In this section, we propose an overview of our scene parsing system which combines the convolutional neural network with exemplar-SVMs. Our approach builds on the framework of [22]. Firstly, the GoogLeNet [20] is used to extract the global image features for computing the similar images of training set to the query image. Then we divide the image into superpixels. The features of superpixels are extracted to obtain the probability of class labels for each query image. Finally, we incorporate the superpixel parsing results with exemplar-SVMs parsing results and integrate them to the Markov Random Field framework for obtaining the final parsing. The common architecture of the system which our presented is shown in Fig. 2.

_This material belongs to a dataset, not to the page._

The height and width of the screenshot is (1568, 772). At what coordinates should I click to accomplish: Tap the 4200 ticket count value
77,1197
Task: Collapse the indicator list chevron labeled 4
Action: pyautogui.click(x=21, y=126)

3.1 Feature Extraction with CNN

The deep Convolutional Neural Network (CNN) [11], which showed its powerfulness in extracting high-level feature representations [7] recently, can solve previous some problems well. Deep CNN aims to mimic the functions of neocortex in human brain as a hierarchy of filters and nonlinear operations. The major goal of deep learning is learning the feature representations. The good network structure types should be selected to study features. In this paper, we choose the convolutional neural network of GoogLeNet [20]. The multi-context deep convolutional features which are introduced in this paper refer to the global features and the local features.

Global Features. For each query image $I_{q}$, we extract the 1024-dimensional feature vector of GoogLeNet [20] the pool5 layer output for computing similar images which include similar classes and spatial layouts of the training dataset. Then we rank all the training images in increasing order according to the Euclidean distance between training images and the query image. It is similar to the previous works. We select the top K similar images to constitute the retrieval set. The number of images in retrieval set is less than that in training dataset. So we process images in retrieval set instead of those in training set for reducing the computational cost. The process of extracting image features using the convolutional neural network of GoogLeNet is presented in Fig. 3.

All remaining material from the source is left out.